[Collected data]
>>>>
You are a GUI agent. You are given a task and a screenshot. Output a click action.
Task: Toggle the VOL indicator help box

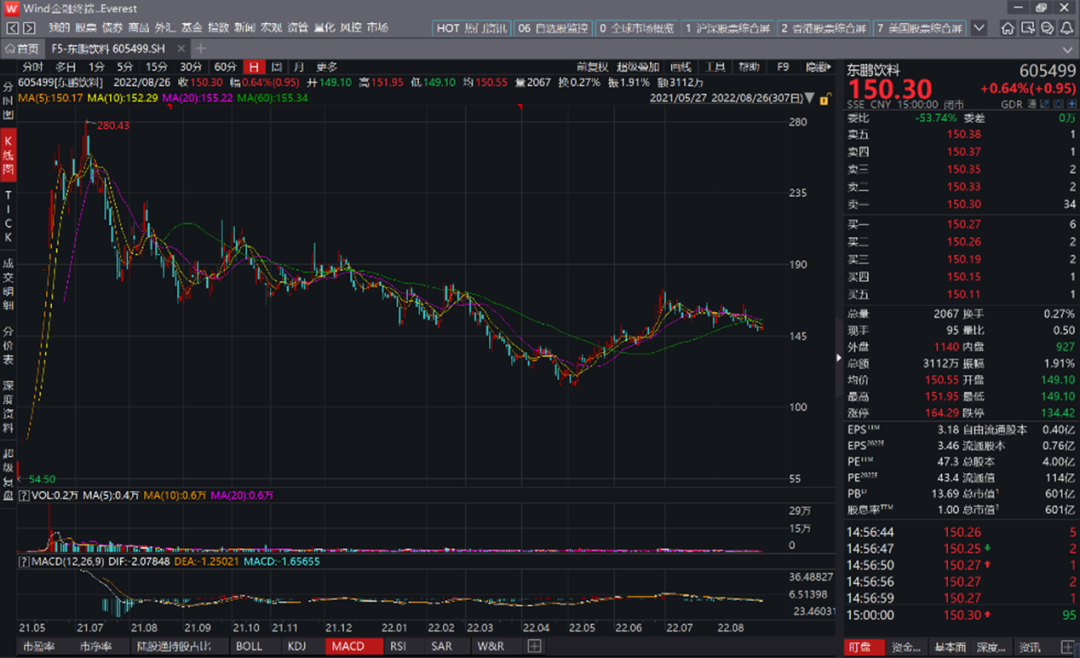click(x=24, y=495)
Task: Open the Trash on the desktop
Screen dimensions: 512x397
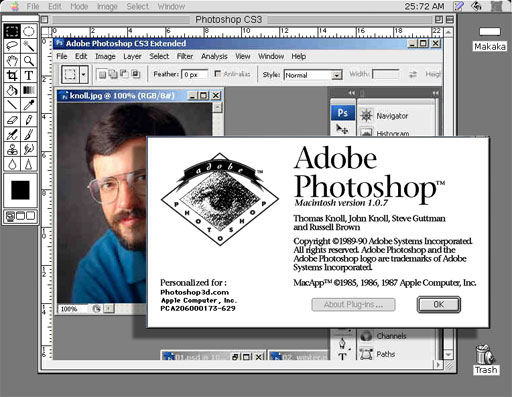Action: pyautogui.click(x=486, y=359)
<<<<
>>>>
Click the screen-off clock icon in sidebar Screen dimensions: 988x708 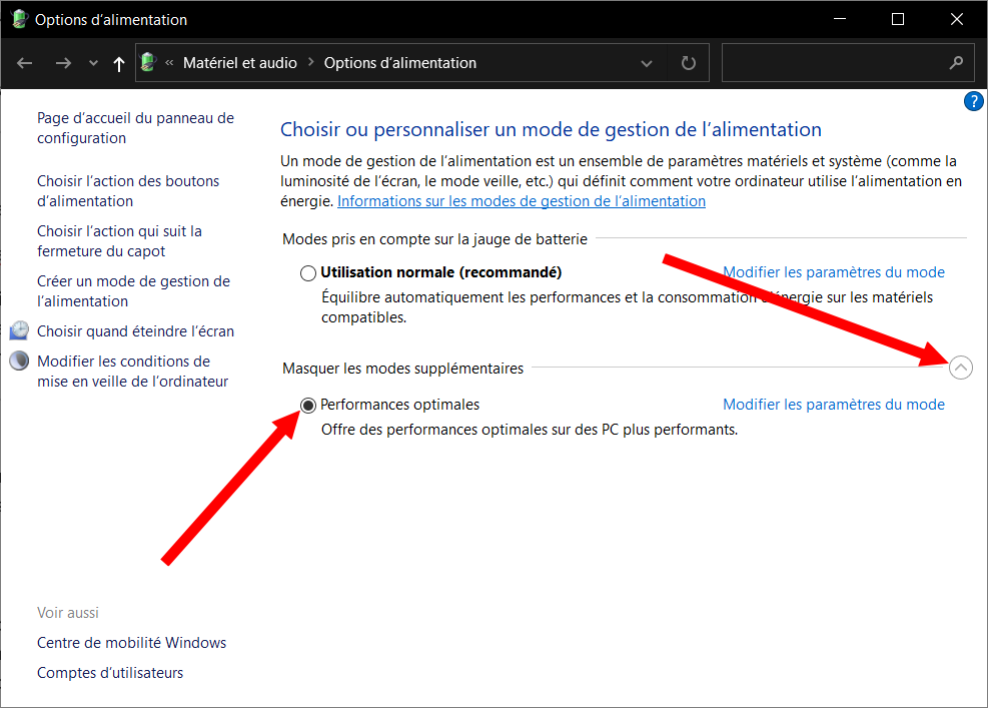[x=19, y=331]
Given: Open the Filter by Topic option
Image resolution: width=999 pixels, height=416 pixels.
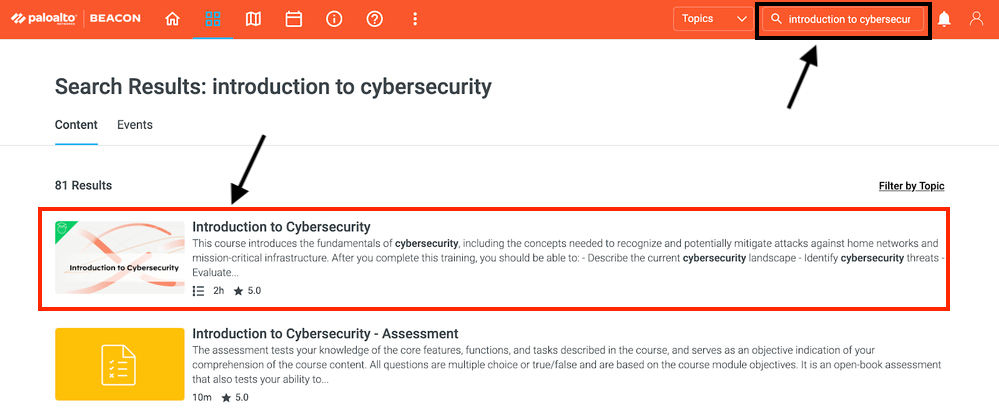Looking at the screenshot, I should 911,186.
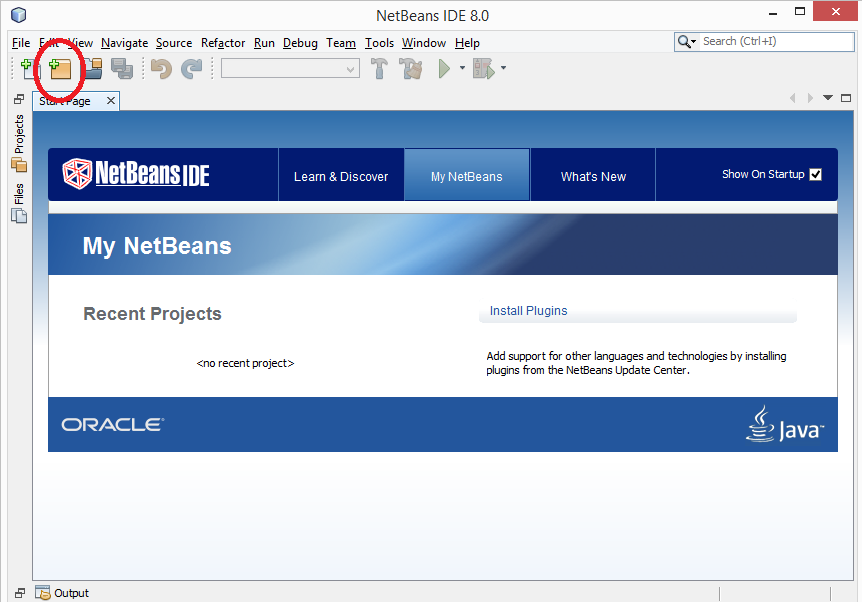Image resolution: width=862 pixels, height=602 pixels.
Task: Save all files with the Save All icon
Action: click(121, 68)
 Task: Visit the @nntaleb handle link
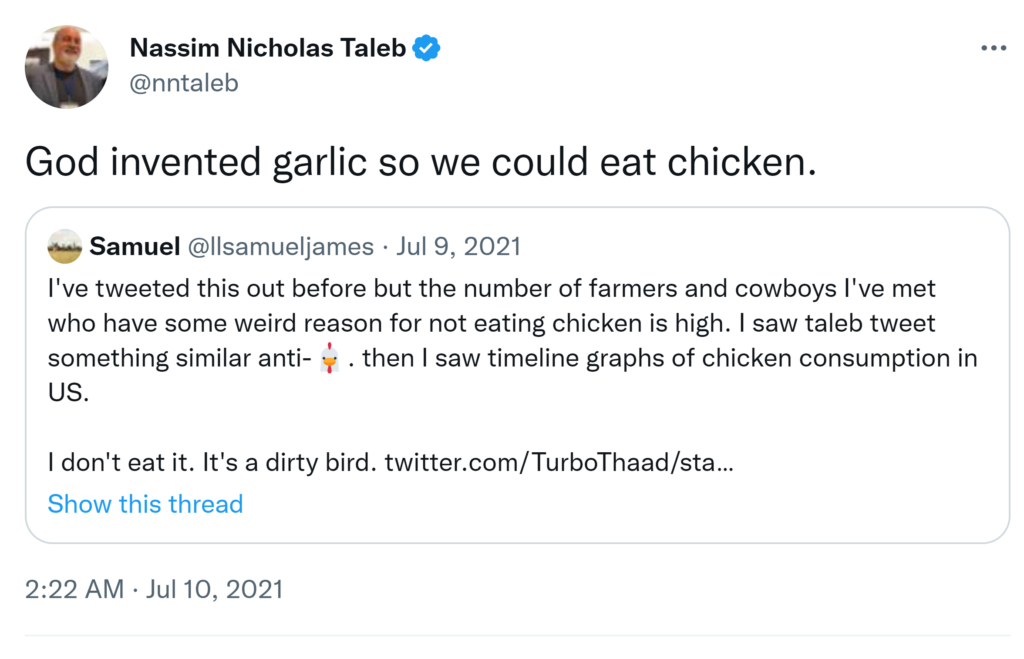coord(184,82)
<<<<
■ **WORK INSTRUCTIONS**: Considering only lines that contain the word "Open", say how many there are in the data, with no other text.

■ **EXERCISE OUTPUT**: 2